Paper 2014/786
On the Indifferentiability of Key-Alternating Feistel Ciphers with No Key Derivation
Chun Guo and Dongdai Lin
Abstract
Feistel constructions have been shown to be indifferentiable from random permutations at STOC 2011. Whereas how to properly mix the keys into an un-keyed Feistel construction without appealing to domain separation technique to obtain a block cipher which is provably secure against known-key and chosen-key attacks (or to obtain an ideal cipher) remains an open problem. We study this, particularly the basic structure of NSA's SIMON family of block ciphers.

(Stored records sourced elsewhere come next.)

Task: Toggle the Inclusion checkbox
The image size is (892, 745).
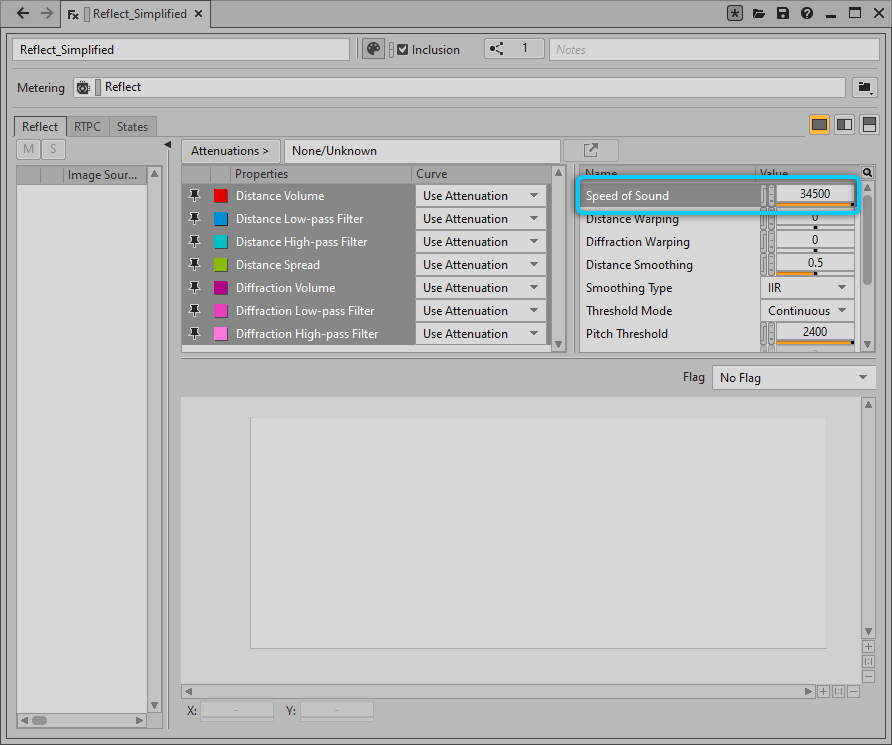Action: pyautogui.click(x=403, y=49)
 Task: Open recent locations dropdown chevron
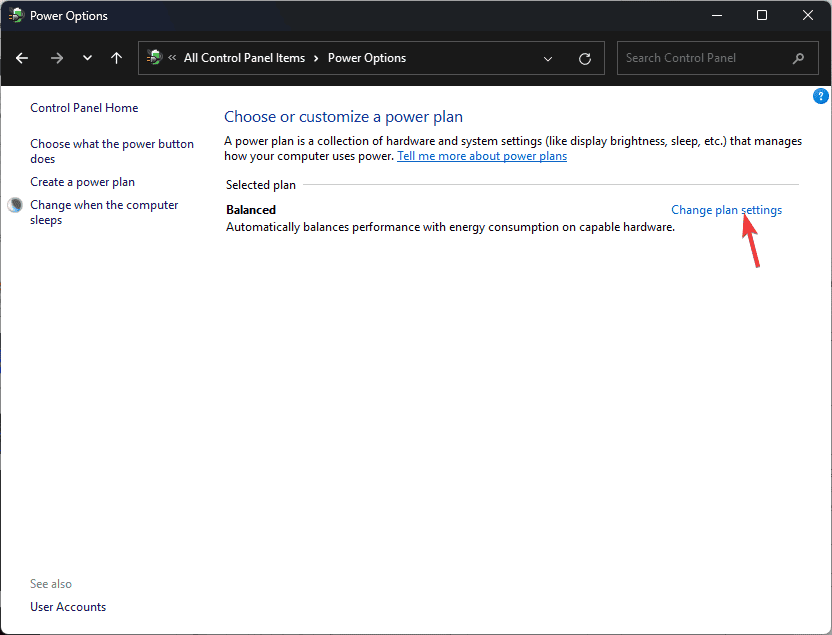pos(88,58)
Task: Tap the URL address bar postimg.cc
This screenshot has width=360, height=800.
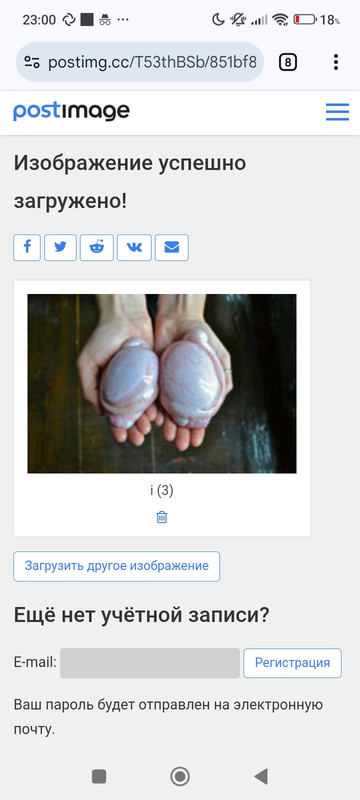Action: [x=152, y=63]
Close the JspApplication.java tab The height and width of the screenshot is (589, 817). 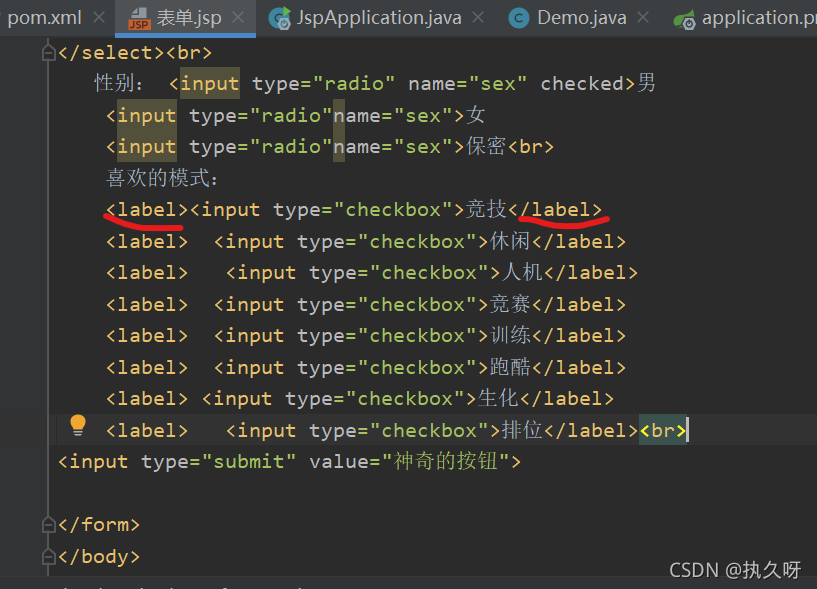pos(478,18)
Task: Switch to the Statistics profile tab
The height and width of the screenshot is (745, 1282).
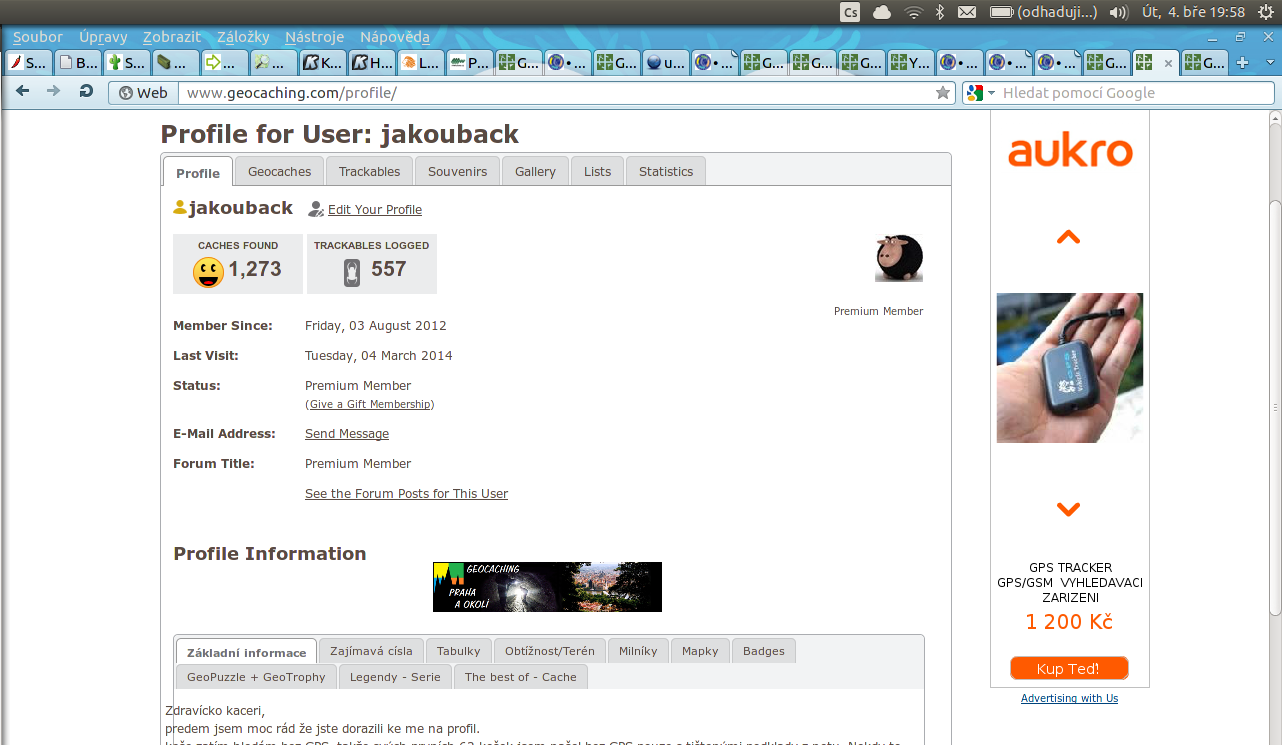Action: (665, 172)
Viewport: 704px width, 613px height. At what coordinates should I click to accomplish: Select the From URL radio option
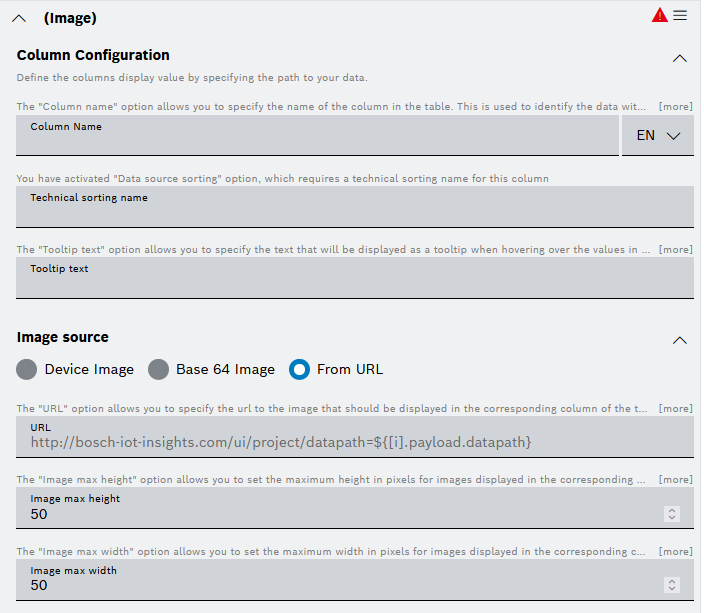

SIMON family takes a construction which has the subkey xored into a halve of the state at each round. More clearly, at the $i$-th round, the state is updated according to $$(x_i,x_{i-1})\mapsto(x_{i-1}\oplus F_i(x_i)\oplus k_i,x_i)$$ For such key-alternating Feistel ciphers, we show that 21 rounds are sufficient to achieve indifferentiability from ideal ciphers with $2n$-bit blocks and $n$-bit keys, assuming the $n$-to-$n$-bit round functions $F_1,\ldots,F_{21}$ to be random and public and an identical user-provided $n$-bit key to be applied at each round. This gives an answer to the question mentioned before, which is the first to our knowledge.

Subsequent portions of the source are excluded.